> _TUGAS ANDA_
Dalam tulisan tentang penaklukan Konstantinopel di bawah, tahun berapa Konstantinopel ditaklukkan?

> _TEKS PILIHAN_
◇ ◇ ◇

×

Hari Penalukan Konstantinopel, Belajar Dari Muhammad Al Fatih


BELAJAR DARI MUHAMMAD AL FATIH

Oleh Dr. Askar Triwiyanto, ST, MSc. Mat.

Sehari jelang ‘Fathu Al-Qustantiniyyah‘ sebuah refleksi Penaklukkan Konstantinopel oleh seorang anak muda yang kemudian merubah putaran roda sejarah dan tentunya dilandasi inspirasi Rabbani lewat pembenaran dan keyakinan akan pesan Nabi Shallallahu Alaihi wa Sallam 800 tahun sebelumnya.

Hari-hari belakangan dalam revolusi dunia digital yang dipaparkan pada kita memberi manfaat serta peluang positif bagi mengasah visi dan kemampuan pemuda-pemudi muslim bagi menengok kembali secara presisi putaran roda sejarah kejayaan Islam beberapa abad lepas. Lewat sosok pemuda Al Fatih, begitu kuat terekam 50 hari istimewa yang menggambarkan suasana batin, di mana ketegangan yang mencekam, energi batin yang begitu terkuras, ditambah celah-celah pengkhiantan serta keletihan fisik dan mental bercampur dengan keyakinan rabbani dan kepiawaian mengatasi keterbatasan sekaligus, hingga dituntaskan lewat karunia Allah Ta’ala dalam episode membanggakan berupa penaklukkan Konstantinopel 1453 M.

Suatu episode yang begitu kokoh dalam memperlihatkan korelasi agenda/proyeksi antar generasi orang-orang mukmin dalam mewarisi sekaligus mengemban risalah kenabian. Bahkan, semua dimulai oleh suasana penuh pesimisme, ketidakpastian bahkan ancaman kepunahan peradaban Islam saat terkepung semua penjuru mata angin.

◇ ◇ ◇

> _DATA YANG DIBERIKAN_

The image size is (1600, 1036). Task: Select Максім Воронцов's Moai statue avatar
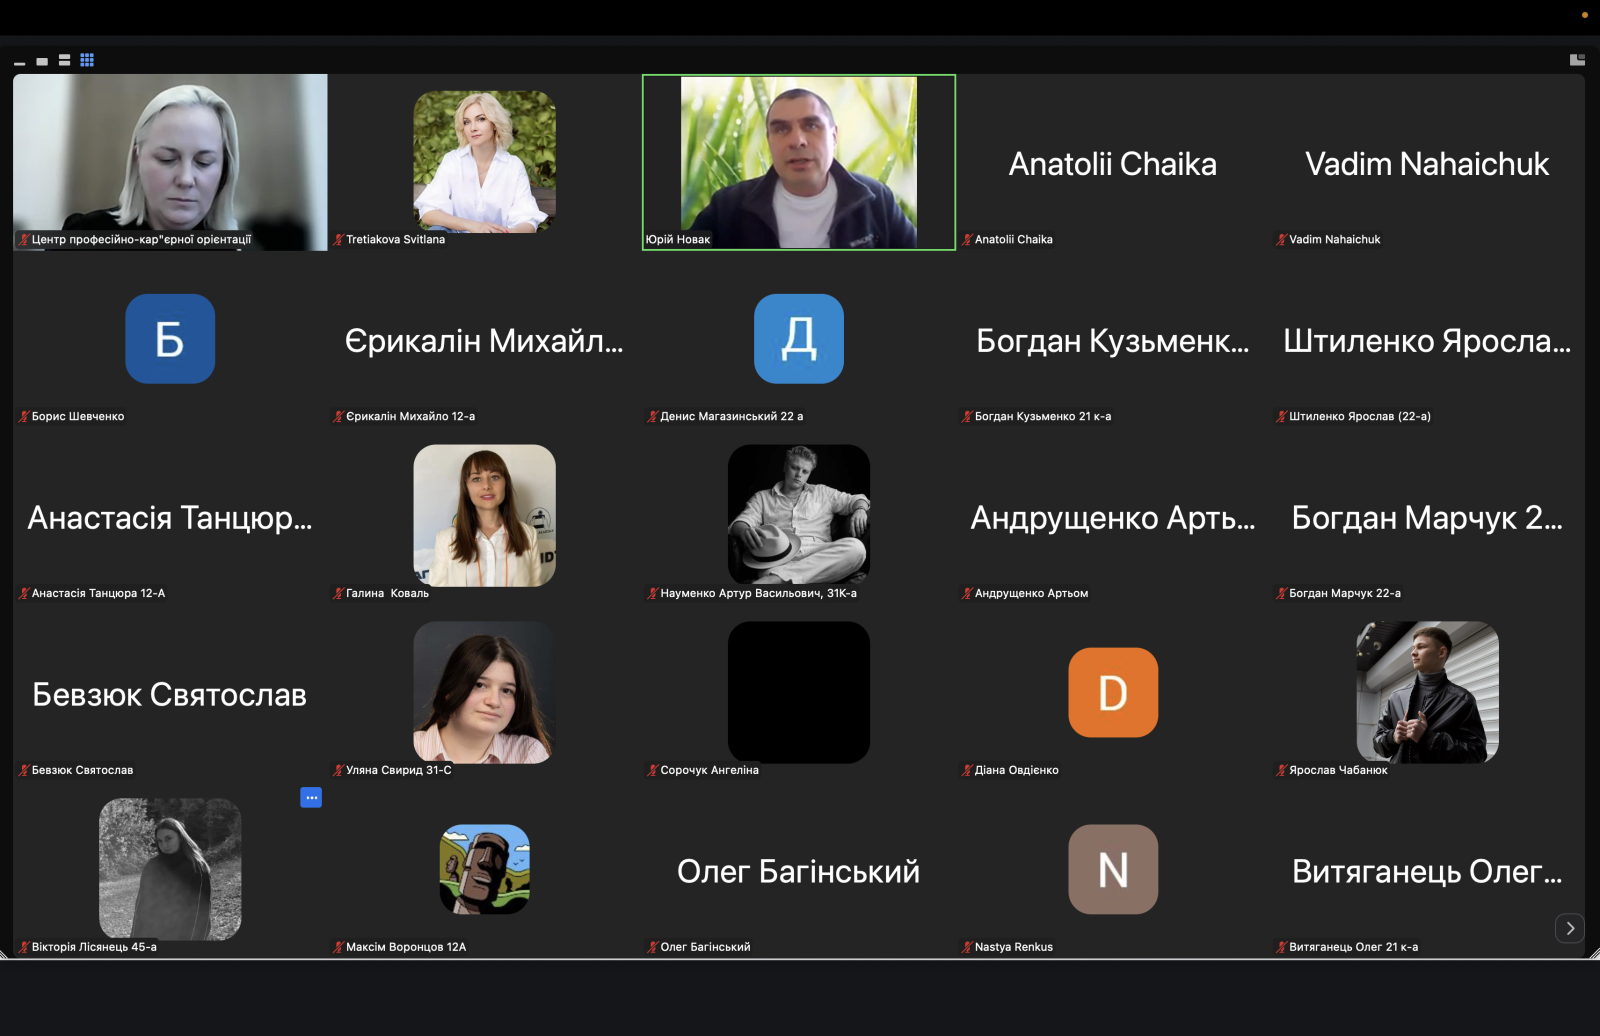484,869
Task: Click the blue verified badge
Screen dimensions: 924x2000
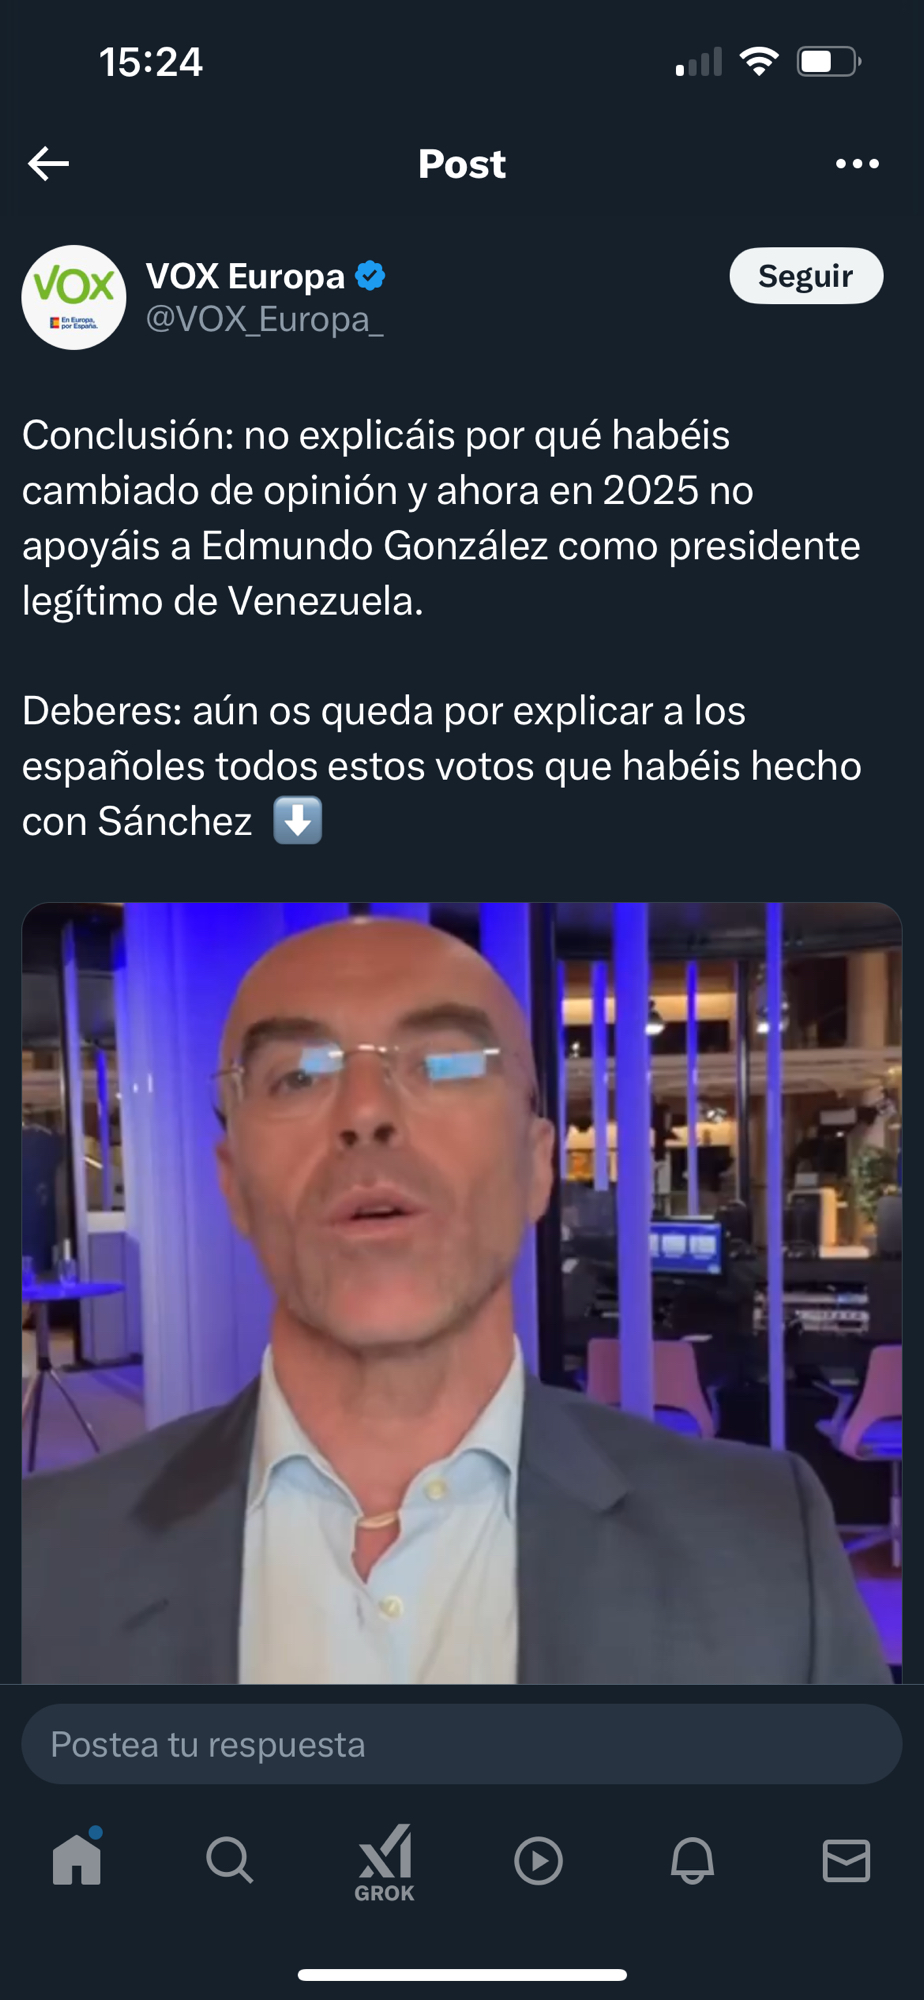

◇ ◇ ◇

> _JAWABAN SOAL_
Tahun 1453 M.